Using std:vector as low level buffer

The usage here is the same as Using read() directly into a C++ std:vector, but with an acount of reallocation.

The size of input file is unknown, thus the buffer is reallocated by doubling size when file size exceeds buffer size. Here's my code:

#include <vector>
#include <fstream>
#include <iostream>

int main()
{
    const size_t initSize = 1;
    std::vector<char> buf(initSize); // sizes buf to initSize, so &buf[0] below is valid
    std::ifstream ifile("D:Picturesinput.jpg", std::ios_base::in|std::ios_base::binary);
    if (ifile)
    {
        size_t bufLen = 0;
        for (buf.reserve(1024); !ifile.eof(); buf.reserve(buf.capacity() << 1))
        {
            std::cout << buf.capacity() << std::endl;
            ifile.read(&buf[0] + bufLen, buf.capacity() - bufLen);
            bufLen += ifile.gcount();
        }
        std::ofstream ofile("rebuild.jpg", std::ios_base::out|std::ios_base::binary);
        if (ofile)
        {
            ofile.write(&buf[0], bufLen);
        }
    }
}

The program prints the vector capacity just as expected, and writes the output file just the same size as input, BUT, with only the same bytes as input before offset initSize , and all zeros afterward...

Using &buf[bufLen] in read() is definitly an undefined behavior, but &buf[0] + bufLen gets the right postition to write because continuous allocation is guaranteed, isn't it? (provided initSize != 0 . Note that std::vector<char> buf(initSize); sizes buf to initSize . And yes, if initSize == 0 , a rumtime fatal error ocurrs in my environment.) Do I miss something? Is this also an UB? Does the standard say anything about this usage of std::vector?

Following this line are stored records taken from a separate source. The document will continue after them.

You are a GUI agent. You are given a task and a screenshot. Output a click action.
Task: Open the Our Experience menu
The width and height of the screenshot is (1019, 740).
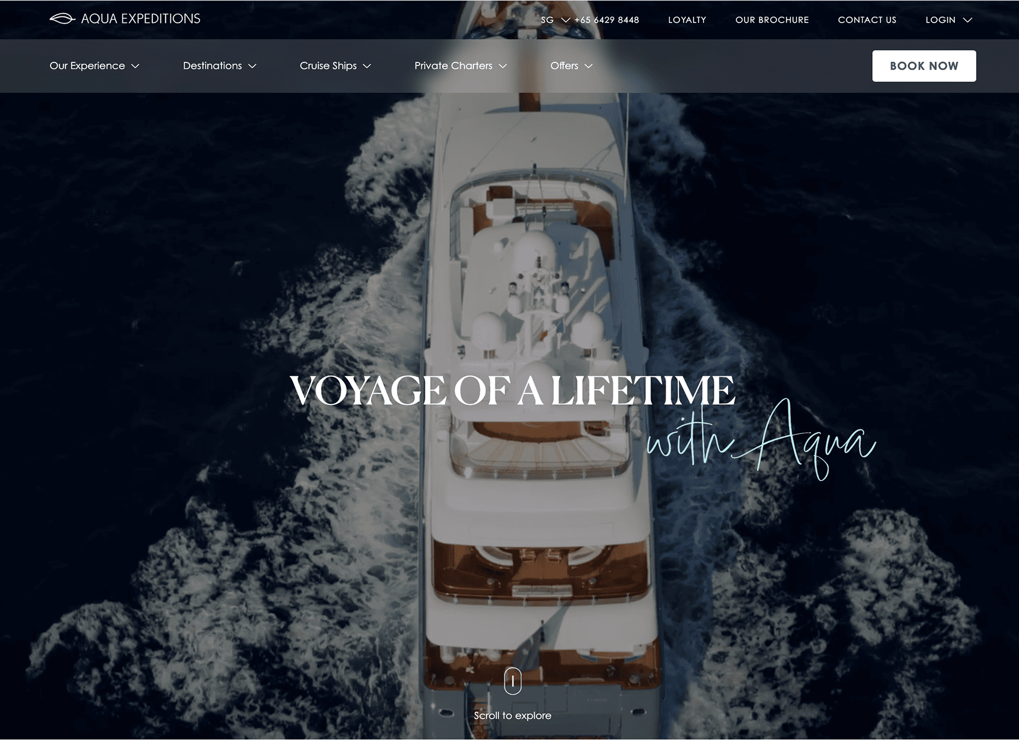(94, 66)
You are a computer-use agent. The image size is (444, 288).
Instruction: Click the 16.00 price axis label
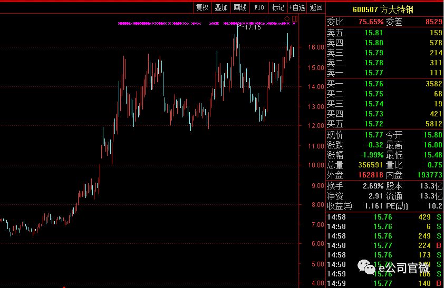tap(316, 47)
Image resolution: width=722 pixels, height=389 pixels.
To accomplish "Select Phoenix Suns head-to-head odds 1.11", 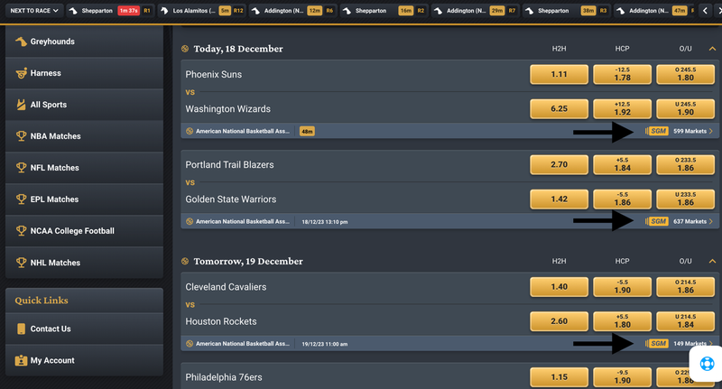I will [559, 74].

PS: Yes, I know we can calculate the file size first and allocate exactly the same buffer size, but in my project, it can be expected that the input files nearly ALWAYS be smaller than a certain SIZE , so I can set initSize to SIZE and expect no overhead (like file size calculation), and use reallocation just for "exception handling". And yes, I know I can replace reserve() with resize() and capacity() with size() , then get things work with little overhead (zero the buffer in every resizing), but I still want to get rid of any redundent operation, just a kind of paranoid...

updated 1:

In fact, we can logically deduce from the standard that &buf[0] + bufLen gets the right postition, consider:

std::vector<char> buf(128);
buf.reserve(512);
char* bufPtr0 = &buf[0], *bufPtrOutofRange = &buf[0] + 200;
buf.resize(256); std::cout << "standard guarantees no reallocation" << std::endl;
char* bufPtr1 = &buf[0], *bufInRange = &buf[200]; 
if (bufPtr0 == bufPtr1)
    std::cout << "so bufPtr0 == bufPtr1" << std::endl;
std::cout << "and 200 < buf.size(), standard guarantees bufInRange == bufPtr1 + 200" << std::endl;
if (bufInRange == bufPtrOutofRange)
    std::cout << "finally we have: bufInRange == bufPtrOutofRange" << std::endl;

output:

standard guarantees no reallocation
so bufPtr0 == bufPtr1
and 200 < buf.size(), standard guarantees bufInRange == bufPtr1 + 200
finally we have: bufInRange == bufPtrOutofRange

And here 200 can be replaced with every buf.size() <= i < buf.capacity() and the similar deduction holds.

updated 2:

Yes, I did miss something... But the problem is not continuity (see update 1), and even not failure to write memory. Today I got some time to look into the problem, the program got the right address, wrote the right data into reserved memory, but in the next reserve() , buf is reallocated and with ONLY the elements in range [0, buf.size()) copied to the new memory. So this's the answer to the whole riddle...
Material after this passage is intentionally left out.